## Stated task:
Quote the part of the image-classifier training guide starting at "Here we are" and ending at "for larger images.".

[start of Extract to read]

If you do not yet have numpy installed, follow the instructions here: https://numpy.org/install/.

## Directory Setup
To load the training and testing images,  the image directory structure needs a specific format, where the root directory (i.e. training directory) should contain subdirectories, and each subdirectory represents a distinct class (i.e. species). Each subdirectory should then contain the corresponding images belonging to that class. See the example below:

In [None]:
Training_Set/
    ├── Species_1/
    │   ├── Sp1_image1.jpg
    │   ├── Sp1_image2.jpg
    │   └── ...
    ├── Species_2/
    │   ├── Sp2_image1.jpg
    │   ├── Sp2_image2.jpg
    │   └── ...
    └── ...

The training and testing image sets need to be stored in separate directories, but must have the same structure.

## Model Training
### ResNet-50
For our first model, we will use the ResNet-50 architecture as the base to train a transfer-learned classification model. First, we must import the necessary modules.

In [None]:
from tensorflow.keras.applications.resnet50 import preprocess_input, ResNet50
from tensorflow.keras.layers import Dense, GlobalAveragePooling2D, Dropout
from tensorflow.keras.preprocessing.image import ImageDataGenerator
from tensorflow.keras.callbacks import EarlyStopping, ModelCheckpoint
from tensorflow.keras.models import Model
import tensorflow as tf
import numpy as np
import random
import os

Here we are initializing our image sizes, batch sizes, and image directories. All images will be resized to the specified image size (224⨉224 in this case). Setting the image size smaller will decrease the amount of information given to the model, but will make the model train more quickly. The opposite is true for larger images.

[end of Extract to read]
[start of Data]

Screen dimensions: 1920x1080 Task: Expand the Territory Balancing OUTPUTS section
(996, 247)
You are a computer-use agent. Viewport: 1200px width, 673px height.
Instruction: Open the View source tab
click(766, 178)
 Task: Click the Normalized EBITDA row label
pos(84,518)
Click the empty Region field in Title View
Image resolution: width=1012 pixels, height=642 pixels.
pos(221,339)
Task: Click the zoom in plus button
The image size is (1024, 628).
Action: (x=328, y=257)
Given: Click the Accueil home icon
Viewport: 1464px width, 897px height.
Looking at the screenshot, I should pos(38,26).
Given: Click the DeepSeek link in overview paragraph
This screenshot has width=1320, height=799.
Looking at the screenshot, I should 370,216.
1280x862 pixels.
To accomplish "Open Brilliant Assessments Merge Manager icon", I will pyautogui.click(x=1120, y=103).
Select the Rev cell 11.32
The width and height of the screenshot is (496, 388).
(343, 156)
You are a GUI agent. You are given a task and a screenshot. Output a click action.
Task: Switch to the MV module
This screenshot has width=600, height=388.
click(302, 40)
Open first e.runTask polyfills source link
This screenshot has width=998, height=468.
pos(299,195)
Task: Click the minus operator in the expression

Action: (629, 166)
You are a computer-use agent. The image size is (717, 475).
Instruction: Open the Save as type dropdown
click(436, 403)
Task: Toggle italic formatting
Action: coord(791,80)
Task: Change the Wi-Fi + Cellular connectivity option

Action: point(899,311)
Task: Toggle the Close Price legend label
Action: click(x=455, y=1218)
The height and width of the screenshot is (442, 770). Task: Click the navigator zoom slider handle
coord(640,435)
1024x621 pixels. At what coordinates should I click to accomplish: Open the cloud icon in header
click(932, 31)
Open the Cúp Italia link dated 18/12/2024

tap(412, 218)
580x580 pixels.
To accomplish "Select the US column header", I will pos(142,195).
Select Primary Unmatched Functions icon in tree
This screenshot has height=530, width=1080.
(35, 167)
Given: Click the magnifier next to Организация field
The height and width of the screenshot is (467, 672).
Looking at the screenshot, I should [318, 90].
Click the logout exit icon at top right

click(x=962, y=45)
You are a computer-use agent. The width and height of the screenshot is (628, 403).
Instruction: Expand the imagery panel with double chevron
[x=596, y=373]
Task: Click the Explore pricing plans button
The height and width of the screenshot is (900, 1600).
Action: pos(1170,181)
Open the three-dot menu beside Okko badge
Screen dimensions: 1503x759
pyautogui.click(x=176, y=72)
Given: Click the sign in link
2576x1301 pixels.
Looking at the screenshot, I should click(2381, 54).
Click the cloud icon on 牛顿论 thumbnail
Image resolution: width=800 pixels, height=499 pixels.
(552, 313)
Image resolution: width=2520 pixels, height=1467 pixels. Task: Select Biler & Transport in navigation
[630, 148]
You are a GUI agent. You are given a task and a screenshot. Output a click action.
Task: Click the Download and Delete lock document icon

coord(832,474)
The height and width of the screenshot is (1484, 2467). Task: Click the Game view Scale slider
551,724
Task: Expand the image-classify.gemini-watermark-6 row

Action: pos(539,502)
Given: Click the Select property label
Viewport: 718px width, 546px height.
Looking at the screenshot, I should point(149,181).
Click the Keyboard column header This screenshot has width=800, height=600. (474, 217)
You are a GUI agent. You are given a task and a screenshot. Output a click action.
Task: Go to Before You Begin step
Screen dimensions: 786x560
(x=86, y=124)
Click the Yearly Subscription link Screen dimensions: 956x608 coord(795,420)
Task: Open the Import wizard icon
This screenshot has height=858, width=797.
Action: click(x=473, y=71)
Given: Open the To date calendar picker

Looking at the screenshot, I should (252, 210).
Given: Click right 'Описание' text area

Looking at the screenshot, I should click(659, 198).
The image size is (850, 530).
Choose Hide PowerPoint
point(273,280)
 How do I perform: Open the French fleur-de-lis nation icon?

[end of Data]

## Written solution:
Here we are initializing our image sizes, batch sizes, and image directories. All images will be resized to the specified image size (224⨉224 in this case). Setting the image size smaller will decrease the amount of information given to the model, but will make the model train more quickly. The opposite is true for larger images.